6.1 The Thorough Consumption of Humans by High Tech, Low Life

The city of Night City continues to consume human lives and dignity like a giant blender. Dorio’s father was consumed, turning from a legitimate athlete into a “fighter as a spectacle,” and died in a back alley. Maine consumed his body and mind as armor to hide his weakness, and died in the flames. And Dorio consumed her unconditional love as a “cushion” to tether her loved one from the brink of Cyberpsychosis, and died pierced by a merciless bullet.

How beautiful Dorio’s existence was in this world dominated by thorough nihilism. Her way of life—dedicating everything not for her own ambition, nor to outwit others, but solely to love one clumsy man and protect his back—was a single crimson rose blooming in the mud in Night City, where calculation and betrayal rule.

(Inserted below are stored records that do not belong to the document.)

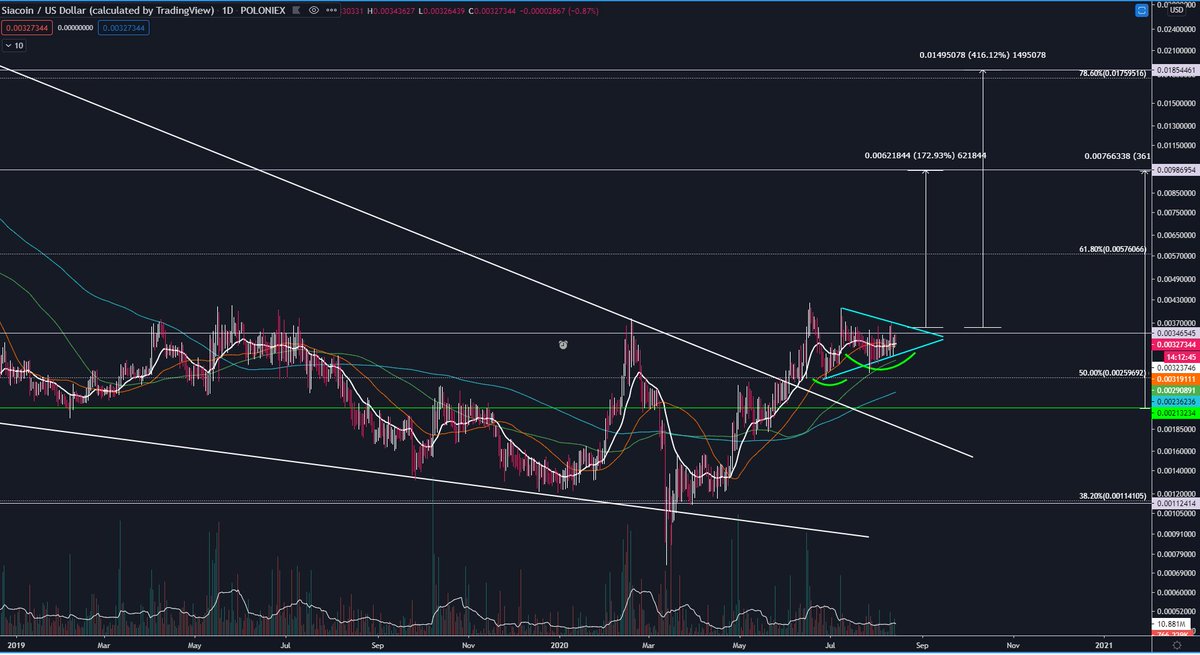Screen dimensions: 1200x655
Task: Click the maximize chart icon near USD label
Action: (1142, 10)
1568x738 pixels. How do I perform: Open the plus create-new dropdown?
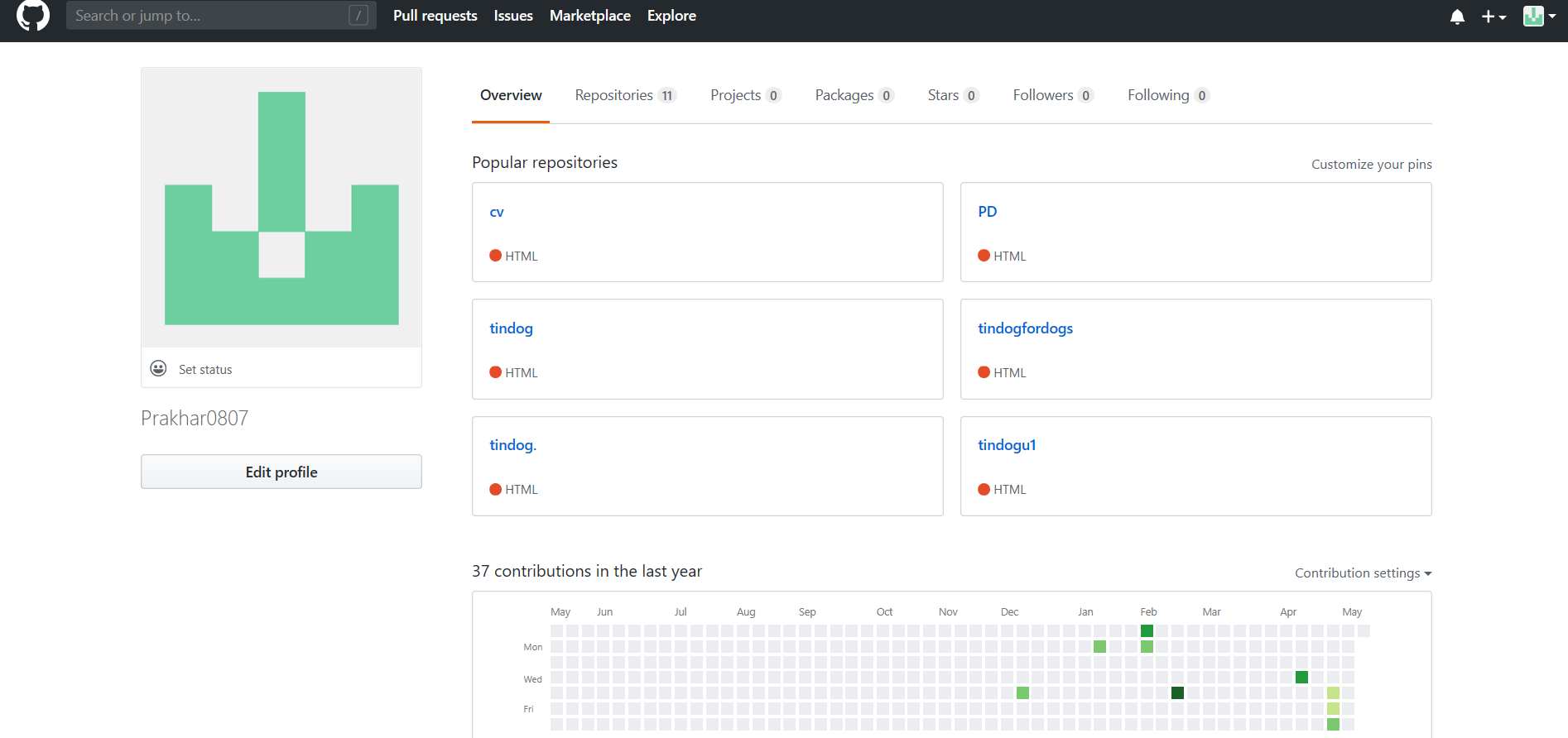click(x=1493, y=17)
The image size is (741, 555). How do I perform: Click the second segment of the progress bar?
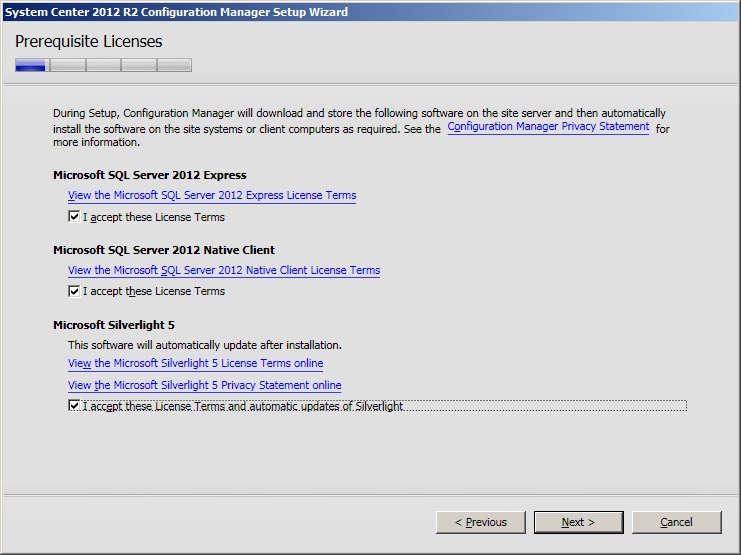(x=67, y=66)
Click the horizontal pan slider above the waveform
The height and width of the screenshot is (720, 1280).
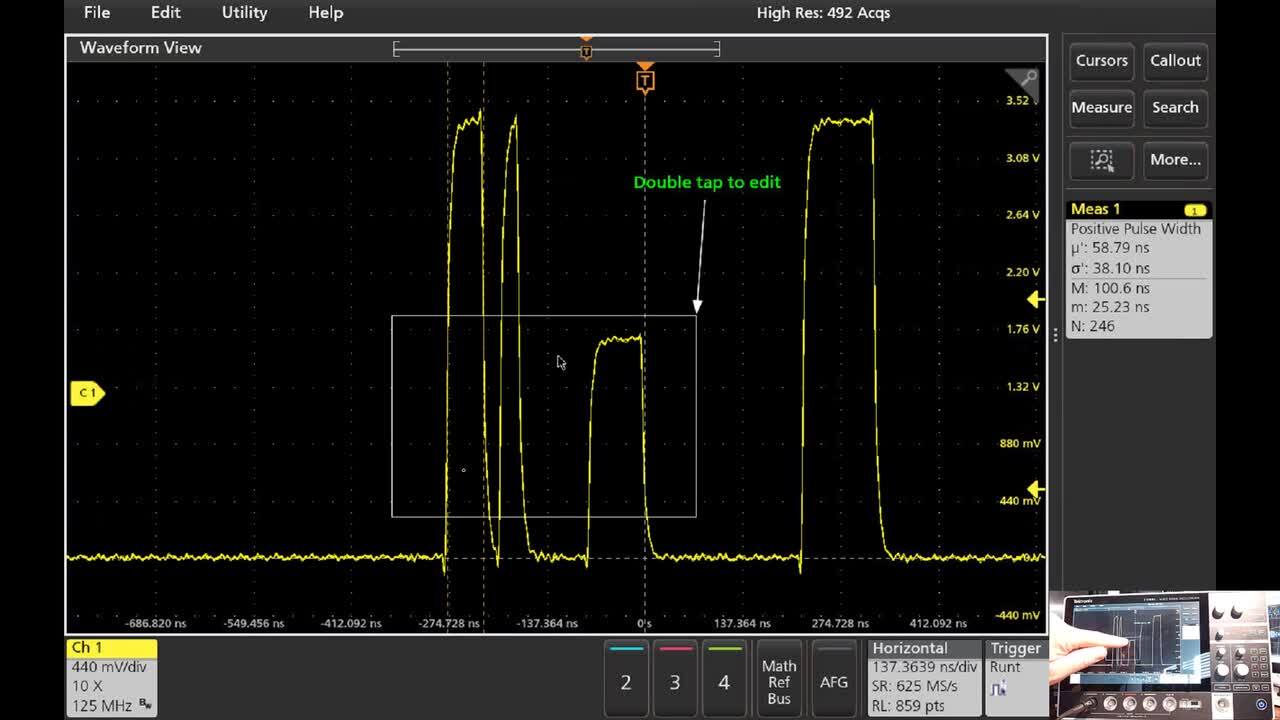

The performances by voice actresses Michiko Kaiden (Japanese version) and Marie Westbrook (English version) also brilliantly expressed the deep affection hidden within her toughness.

However, this city does not admire the beauty of a rose. The inorganic asphalt and the bullets of Trauma Team mechanically scatter its petals. The reason Dorio’s end, smeared in blood and fire, so violently tightens the chests of the viewers lies in the overwhelming sense of powerlessness: no matter how deep and pure her love was, before the colossal system (the society of disparity and corporate domination), it is processed as the insignificant event of “just another Cyberpunk who died on the street.”

Conclusion: The Truth Left in the Ashes and a Momentary Brilliance

Dorio Gunnarsdóttir. She was never the protagonist bathing in the spotlight at the center of the story. She had neither world-turning hacking skills nor special Cyberware to overwhelm military weapons like Adam Smasher. However, without her existence, Maine’s crew would have collapsed from the inside at a much earlier stage.

What did she leave behind? It is the fleeting yet firm proof, carved into a corner of Night City’s ruthless history, that “love certainly existed.” Dorio’s devotion went unrewarded, and her death resulted in casting a gruesome curse on those left behind (especially David). But in that moment when she embraced Maine in the blazing, illusory wasteland, amidst the cold iron tragedy of Cyberpunk, warm human souls undoubtedly touched between the two of them.

Dorio’s strength as a pillar did not come from physical brawn or gun skills. It was the “muscularity of the heart” to never look away from the weakness of the one she loved, no matter how desperate the situation. The reason we harbor an indelible sense of loss over Dorio’s death and our hearts ache at the acceleration of the story that follows her exit is none other than our soul-level understanding that, along with her, the “last bastion for maintaining sanity in this mad city” was lost. The brilliance of the blood and fire she shed illuminated the bottomless darkness of Night City for just a brief moment, and then vanished into eternal silence. That very sense of loss is the heaviest and most beautiful scar this work has left in our hearts as a piece of art.